We tackle the challenges associated with text classification tasks, particularly in few-shot prompting scenarios, by introducing the Reinforced Diverse Example Selector RDES. RDES employs a reinforcement learning framework, specifically Q-learning, to optimize the selection of diverse reference examples, ensuring a balanced representation of data that enhances classification accuracy. Additionally, we explore the integration of Chain-of-Thought reasoning into the selection process, which further boosts the model's predictive performance. In parallel, we present the RAG-QA-Generator, an automated tool designed for the construction and management of knowledge bases within Retrieval-Augmented Generation (RAG) systems. This tool processes document data and utilizes large language models to generate high-quality question-answer pairs, facilitating the automated development of RAG system knowledge bases. Together, these contributions highlight the potential of advanced methodologies in addressing the complexities of text classification and knowledge management.

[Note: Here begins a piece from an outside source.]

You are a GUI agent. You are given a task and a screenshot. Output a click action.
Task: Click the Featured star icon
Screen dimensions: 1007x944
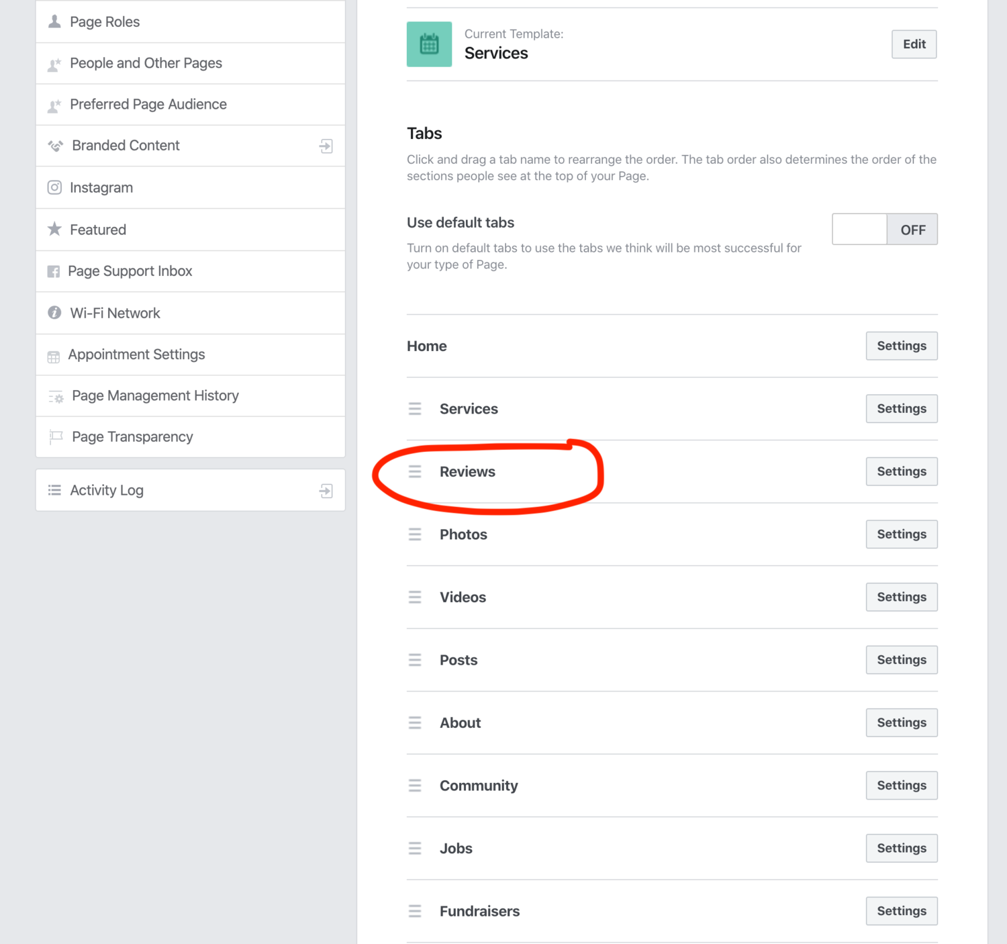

Our research at the intersection of Evolutionary Machine Learning and its applications has focused on addressing prominent challenges in complex domains like feature selection, biomarker identification and cancer classification. We have proposed novel algorithms and frameworks such as [SaWDE, KBS'22] for large-scale feature selection using a self-adaptive differential evolution approach, [MEL, TKDE'24] for multi-task evolutionary learning through information sharing, [FWPSO, BIBM'22] for efficient biomarker gene identification from microarray data via feature weighting particle swarm optimization, [EODE, TCBB'24] for ensemble-based improved cancer screening through optimized feature selection, modeling, and classification, and [HSNOE, ESWA'24] which leverages a hybrid sampling technique and ant colony-based feature selection within an ensemble to enhance identification of hidden responders in imbalanced biological data. Extensive experimentation demonstrates the superior and robust performance of our proposed approaches, validating their ability to provide effective solutions for challenging machine learning problems across domains while overcoming issues like local optima, dimensionality, and generalization across datasets.